ФРАГМЕНТ ДЛЯ РАЗБОРА.
Андрей Ермаков, индивидуальный предприниматель:
Я отчасти (лишь иногда) бываю вовлечен в эти вопросы, а у вас это ваша работа. В целом я согласен с коллегой, что к процедурам торгов есть вопросы. Будучи участником банкротства крупной и довольно известной компании, я насмотрелся такого, чего, раньше думал, не может быть априори. Дыра в балансе 1,5 млрд рублей. На предбанкротной стадии они аккумулировали все долги на одном юрлице, освободив от обязательств другие. Как обжаловать подобного рода вещи — непонятно, если конкурсный управляющий назначен предполагаемым покупателем юрлица?
Есть ли баланс интересов должника и законопослушного кредитора? Позиция банков (ВТБ и прочих, у которых требования в сотни миллионов рублей) — "воздержался", причем по всем вопросам. Когда спрашиваешь у банкиров: а кто–нибудь вообще оценивал деятельность руководства должника в предбанкротный период? куда ушли деньги, материальные ценности? — возникает ощущение, что я один заинтересован в том, чтобы что–то вернуть в этой процедуре. К сожалению, у нас развитое законодательство, но совершенно неразвитая практика.

ЗАДАНИЕ. Напишите продолжение текста о процедурах банкротства, начиная сразу после его последнего предложения. Дальше идёт отдельный материал, с этим текстом он не связан.

ИСХОДНЫЕ ДАННЫЕ.
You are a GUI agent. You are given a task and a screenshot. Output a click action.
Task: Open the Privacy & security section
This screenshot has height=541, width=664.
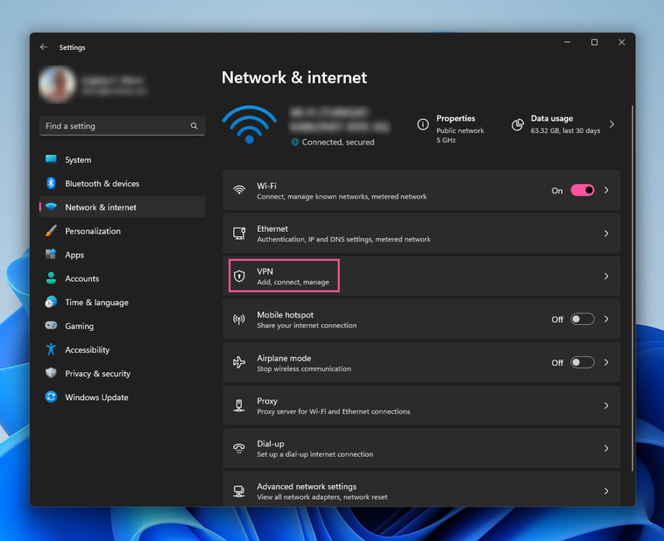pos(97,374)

ВАШ ОТВЕТ.
Юрий Апухтин, партнер компании «РАУД»:
Из изменений меня больше всего зацепила новая статья закона о банкротстве, которая показывает, когда именно можно отступное применять. Потому что для банкротства нужны деньги. А в ситуации, когда имущество есть, кредиторам оно интересно, но они не могут собраться и принять решение ("а давайте мы имущество себе заберем и закроем процедуру месяца через три–четыре!"), управляющий обязан проводить всю эту канитель с первыми, вторыми торгами, публичным предложением. Это при идеальном раскладе 5–6 месяцев, а при реальном — от года.
Года два назад мы интересным инструментом пользовались: делали одну публикацию на все три процедуры торгов. И тут пришло время моего крика души: доколе мы в "Коммерсанте" будем всю эту ерунду публиковать? Самый незамысловатый лот там занимает 65 знаков, а серьезные лоты — это просто папирусы нечитаемые, публикация стоит 150 тыс. рублей в среднем — это тупик. Кредиторы должны заплатить полмиллиона рублей за одни публикации, не считая зарплаты управляющему, чтобы через год иметь возможность забрать это самое имущество. Или должны прекратить процедуру в связи с невозможностью ее финансировать. Сколько лет уже идет разговор о том, чтобы отменить публикации в "Коммерсанте"? Наверное, с момента создания ЕФРСБ. "Мы все отдадим туда, там публикация 800 рублей". И еще лет пять будем об этом судачить.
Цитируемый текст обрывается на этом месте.